Shropshire Star

Rhodes on fake songbirds, misleading the public and a not-so-amazing stage act

Read the latest column from Peter Rhodes.

Published
Beatrice Harrison with her cello. Photo: BBC

The truth is out at last. The BBC misled the public with its celebrated 1924 broadcast of the cellist Beatrice Harrison performing a duet with a nightingale singing in her garden.

A Radio 3 programme, Private Passions, reveals that the performance was faked using a professional whistler, Madame Saberon. The Beeb did not set out to deceive but it was a live event and Madame Saberon was Plan B in case the nightingales failed to sing. In the event, the birds were probably disturbed by a garden full of BBC technicians and the whistler, or siffleuse, stepped in.

This revelation raises a couple of questions. For a start, on a scale of one to ten, is wilfully misleading millions of listeners more or less wicked than misleading, say, 650 politicians in the Commons?

Next, in an age when going to university has become the norm even for the dimmest of kids, how does one start a career as a nightingale impressionist? Is it wise to get your degree in zoology or music?

There were no such worries in ye olden days when hundreds of British music halls offered gainful employment for variety acts as bizarre as sand dancing, human waxworks and playing the saw. As it happens, a distant relative of mine rejoiced in the stage name of Skipton's Amazing Memory Man. His “amazing” act was to recite, in alphabetical order, the names of all the public houses in Skipton. Just like The 39 Steps but without the excitement.

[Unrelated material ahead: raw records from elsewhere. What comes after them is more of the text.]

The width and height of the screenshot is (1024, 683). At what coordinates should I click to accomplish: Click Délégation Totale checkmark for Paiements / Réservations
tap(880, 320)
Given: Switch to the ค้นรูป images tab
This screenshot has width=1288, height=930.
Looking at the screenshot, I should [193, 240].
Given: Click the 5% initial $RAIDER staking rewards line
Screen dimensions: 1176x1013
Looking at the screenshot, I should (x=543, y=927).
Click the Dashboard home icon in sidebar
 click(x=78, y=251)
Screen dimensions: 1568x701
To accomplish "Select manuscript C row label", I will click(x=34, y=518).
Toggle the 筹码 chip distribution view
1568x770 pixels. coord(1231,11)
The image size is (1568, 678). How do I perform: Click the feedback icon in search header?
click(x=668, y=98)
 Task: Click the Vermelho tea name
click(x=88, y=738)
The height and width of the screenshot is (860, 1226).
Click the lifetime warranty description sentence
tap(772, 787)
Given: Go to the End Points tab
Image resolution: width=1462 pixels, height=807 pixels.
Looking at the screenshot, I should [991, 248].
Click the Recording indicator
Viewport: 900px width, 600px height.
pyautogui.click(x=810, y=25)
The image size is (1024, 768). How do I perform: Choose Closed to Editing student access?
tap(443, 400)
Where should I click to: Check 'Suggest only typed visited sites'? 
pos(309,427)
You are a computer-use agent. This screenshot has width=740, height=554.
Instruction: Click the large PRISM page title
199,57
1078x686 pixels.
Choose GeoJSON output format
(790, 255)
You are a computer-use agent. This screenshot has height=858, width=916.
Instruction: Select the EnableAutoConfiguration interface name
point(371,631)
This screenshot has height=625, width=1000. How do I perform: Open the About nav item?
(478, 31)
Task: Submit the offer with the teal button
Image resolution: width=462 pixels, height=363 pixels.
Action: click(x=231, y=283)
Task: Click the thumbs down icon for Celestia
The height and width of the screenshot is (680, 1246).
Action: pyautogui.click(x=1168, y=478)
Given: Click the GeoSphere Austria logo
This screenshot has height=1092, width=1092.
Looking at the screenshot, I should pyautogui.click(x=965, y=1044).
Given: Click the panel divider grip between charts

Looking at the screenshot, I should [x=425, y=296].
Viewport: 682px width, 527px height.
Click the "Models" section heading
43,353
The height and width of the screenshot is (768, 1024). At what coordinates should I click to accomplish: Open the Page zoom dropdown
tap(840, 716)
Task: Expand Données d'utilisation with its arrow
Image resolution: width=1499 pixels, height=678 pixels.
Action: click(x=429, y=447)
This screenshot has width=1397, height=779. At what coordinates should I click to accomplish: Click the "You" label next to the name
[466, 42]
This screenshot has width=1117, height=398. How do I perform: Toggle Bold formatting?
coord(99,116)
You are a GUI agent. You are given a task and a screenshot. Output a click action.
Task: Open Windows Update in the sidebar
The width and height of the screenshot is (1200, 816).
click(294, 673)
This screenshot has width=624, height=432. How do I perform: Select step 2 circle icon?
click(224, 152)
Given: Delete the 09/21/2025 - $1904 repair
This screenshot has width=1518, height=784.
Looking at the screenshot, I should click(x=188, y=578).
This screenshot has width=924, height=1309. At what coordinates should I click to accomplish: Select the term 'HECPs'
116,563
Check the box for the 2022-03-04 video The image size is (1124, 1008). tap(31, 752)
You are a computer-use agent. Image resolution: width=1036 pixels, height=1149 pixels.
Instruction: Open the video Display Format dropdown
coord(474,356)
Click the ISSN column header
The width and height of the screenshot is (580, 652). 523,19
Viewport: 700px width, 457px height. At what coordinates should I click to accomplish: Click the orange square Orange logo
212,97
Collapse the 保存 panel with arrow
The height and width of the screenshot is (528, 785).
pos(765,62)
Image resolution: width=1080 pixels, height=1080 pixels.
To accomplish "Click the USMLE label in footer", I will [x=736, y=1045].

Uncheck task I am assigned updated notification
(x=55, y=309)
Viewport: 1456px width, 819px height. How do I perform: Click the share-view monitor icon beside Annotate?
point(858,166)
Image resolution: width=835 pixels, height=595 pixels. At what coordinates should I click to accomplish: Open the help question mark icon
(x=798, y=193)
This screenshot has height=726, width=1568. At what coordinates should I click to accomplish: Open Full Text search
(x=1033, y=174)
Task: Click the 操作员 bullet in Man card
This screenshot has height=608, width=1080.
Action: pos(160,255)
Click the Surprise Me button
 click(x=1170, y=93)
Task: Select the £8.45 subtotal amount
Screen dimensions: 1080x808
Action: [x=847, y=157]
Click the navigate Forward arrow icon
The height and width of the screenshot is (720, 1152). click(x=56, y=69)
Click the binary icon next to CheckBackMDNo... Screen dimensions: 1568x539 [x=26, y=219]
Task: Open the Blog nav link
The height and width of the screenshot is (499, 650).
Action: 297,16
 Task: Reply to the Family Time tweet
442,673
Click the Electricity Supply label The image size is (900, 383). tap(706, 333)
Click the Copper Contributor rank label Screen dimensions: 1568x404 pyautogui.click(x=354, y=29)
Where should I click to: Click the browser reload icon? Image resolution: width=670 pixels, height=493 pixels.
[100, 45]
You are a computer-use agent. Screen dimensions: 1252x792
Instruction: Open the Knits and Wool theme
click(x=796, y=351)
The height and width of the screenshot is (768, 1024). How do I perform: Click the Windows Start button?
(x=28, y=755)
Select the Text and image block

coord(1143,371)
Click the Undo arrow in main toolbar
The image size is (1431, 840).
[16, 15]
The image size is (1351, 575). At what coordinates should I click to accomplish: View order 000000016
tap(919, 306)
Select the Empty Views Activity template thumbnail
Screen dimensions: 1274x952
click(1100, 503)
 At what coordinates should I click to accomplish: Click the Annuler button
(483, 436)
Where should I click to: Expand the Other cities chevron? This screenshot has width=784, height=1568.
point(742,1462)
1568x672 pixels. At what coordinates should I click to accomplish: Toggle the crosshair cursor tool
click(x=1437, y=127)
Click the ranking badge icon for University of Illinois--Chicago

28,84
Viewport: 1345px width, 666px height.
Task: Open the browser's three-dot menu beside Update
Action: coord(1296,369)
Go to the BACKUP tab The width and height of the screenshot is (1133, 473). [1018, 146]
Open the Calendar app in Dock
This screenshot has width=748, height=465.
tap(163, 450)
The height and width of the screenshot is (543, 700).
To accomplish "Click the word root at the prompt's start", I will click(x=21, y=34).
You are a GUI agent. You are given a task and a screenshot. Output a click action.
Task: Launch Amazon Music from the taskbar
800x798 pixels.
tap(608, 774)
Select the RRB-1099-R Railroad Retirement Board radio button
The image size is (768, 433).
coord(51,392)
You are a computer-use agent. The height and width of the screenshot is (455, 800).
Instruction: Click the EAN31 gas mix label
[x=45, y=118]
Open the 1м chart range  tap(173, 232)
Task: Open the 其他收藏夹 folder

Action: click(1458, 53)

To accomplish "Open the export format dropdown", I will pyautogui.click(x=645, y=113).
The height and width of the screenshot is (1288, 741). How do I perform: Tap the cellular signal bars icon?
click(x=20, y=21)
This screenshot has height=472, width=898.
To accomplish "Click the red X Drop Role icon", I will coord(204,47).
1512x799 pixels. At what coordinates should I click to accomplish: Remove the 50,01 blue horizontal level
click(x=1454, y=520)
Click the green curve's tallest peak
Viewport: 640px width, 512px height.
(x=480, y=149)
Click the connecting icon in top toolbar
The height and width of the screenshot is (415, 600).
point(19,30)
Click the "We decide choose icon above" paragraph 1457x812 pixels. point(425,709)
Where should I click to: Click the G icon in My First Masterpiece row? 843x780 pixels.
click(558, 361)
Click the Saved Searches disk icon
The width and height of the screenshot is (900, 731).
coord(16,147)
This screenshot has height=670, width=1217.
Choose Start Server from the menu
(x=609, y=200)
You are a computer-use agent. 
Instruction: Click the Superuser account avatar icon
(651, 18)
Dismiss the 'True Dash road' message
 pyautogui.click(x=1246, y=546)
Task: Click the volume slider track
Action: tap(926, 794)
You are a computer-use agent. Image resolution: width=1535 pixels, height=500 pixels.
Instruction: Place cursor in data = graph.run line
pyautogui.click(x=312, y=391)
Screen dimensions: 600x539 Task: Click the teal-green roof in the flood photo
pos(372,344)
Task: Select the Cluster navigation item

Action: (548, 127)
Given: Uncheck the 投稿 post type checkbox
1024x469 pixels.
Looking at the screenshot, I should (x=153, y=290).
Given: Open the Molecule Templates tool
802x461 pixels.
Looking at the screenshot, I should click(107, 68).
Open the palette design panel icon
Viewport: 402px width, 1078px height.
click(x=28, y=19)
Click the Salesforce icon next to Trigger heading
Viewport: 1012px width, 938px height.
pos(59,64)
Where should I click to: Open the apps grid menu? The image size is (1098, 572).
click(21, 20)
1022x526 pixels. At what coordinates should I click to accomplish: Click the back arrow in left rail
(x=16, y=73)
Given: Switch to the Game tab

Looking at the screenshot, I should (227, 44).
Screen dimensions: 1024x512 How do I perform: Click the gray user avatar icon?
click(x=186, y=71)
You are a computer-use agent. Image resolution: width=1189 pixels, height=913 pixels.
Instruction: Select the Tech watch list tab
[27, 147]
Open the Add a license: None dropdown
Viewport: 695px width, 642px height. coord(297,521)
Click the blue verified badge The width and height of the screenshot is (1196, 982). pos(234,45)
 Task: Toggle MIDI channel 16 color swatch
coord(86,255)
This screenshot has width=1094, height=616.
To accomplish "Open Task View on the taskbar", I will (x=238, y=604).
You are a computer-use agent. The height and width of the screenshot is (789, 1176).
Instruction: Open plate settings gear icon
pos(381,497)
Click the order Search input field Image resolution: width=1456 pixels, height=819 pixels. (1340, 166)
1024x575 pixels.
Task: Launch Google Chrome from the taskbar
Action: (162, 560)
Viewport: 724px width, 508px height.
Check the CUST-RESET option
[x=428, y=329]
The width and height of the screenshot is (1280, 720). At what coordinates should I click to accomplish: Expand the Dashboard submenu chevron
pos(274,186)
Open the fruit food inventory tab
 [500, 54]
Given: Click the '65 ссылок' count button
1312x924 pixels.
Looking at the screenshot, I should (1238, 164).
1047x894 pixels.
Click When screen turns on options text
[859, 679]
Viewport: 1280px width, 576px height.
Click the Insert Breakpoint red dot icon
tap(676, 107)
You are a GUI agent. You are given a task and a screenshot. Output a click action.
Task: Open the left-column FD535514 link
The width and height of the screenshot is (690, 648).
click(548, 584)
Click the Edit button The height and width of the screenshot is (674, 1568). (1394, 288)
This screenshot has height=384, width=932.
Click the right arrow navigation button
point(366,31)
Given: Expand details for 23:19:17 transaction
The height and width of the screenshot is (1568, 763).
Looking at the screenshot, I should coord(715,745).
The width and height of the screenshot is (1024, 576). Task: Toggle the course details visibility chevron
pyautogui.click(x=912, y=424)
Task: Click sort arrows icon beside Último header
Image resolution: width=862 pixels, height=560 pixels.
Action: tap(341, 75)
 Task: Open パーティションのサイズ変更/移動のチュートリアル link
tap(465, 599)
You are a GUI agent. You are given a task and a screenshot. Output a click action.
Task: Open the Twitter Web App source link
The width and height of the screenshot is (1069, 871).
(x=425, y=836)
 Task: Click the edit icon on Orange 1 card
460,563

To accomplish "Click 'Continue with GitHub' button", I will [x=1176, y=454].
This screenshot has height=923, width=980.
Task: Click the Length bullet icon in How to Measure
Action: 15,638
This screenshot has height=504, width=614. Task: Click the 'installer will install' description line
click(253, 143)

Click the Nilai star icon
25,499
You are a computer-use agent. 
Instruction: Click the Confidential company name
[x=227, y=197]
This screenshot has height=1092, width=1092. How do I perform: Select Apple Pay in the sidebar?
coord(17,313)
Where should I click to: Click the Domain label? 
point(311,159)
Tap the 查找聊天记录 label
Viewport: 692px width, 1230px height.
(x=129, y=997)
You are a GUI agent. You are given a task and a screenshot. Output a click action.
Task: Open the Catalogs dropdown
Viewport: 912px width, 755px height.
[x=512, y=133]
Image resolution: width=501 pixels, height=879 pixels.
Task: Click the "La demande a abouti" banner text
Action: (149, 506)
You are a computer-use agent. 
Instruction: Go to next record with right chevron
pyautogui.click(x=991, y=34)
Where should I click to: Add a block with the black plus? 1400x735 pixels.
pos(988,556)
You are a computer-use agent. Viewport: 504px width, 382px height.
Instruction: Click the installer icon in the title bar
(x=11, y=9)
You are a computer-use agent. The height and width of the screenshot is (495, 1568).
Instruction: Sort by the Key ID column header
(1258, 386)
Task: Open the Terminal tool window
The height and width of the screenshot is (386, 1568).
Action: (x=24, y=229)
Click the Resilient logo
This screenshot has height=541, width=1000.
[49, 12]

And on to more serious matters. I bought a boat trailer at the weekend. In order to get the owner's manual and register the warranty I have to scan a couple of QR codes. On the same day thousands of drivers, mostly elderly, were discovering that the pay-by-cash machines in their local car parks have been replaced by card or phone-app devices. So what is the message from businesses and local councils to those of us who don't possess a smartphone? It looks and feels like: “You don't matter.”

Incidentally, never having knowingly used the word before today's column, I have just looked up “siffleuse” online and, by the miracle of predictive text, was instantly directed to: “What causes syphilis?” It certainly isn't whistling.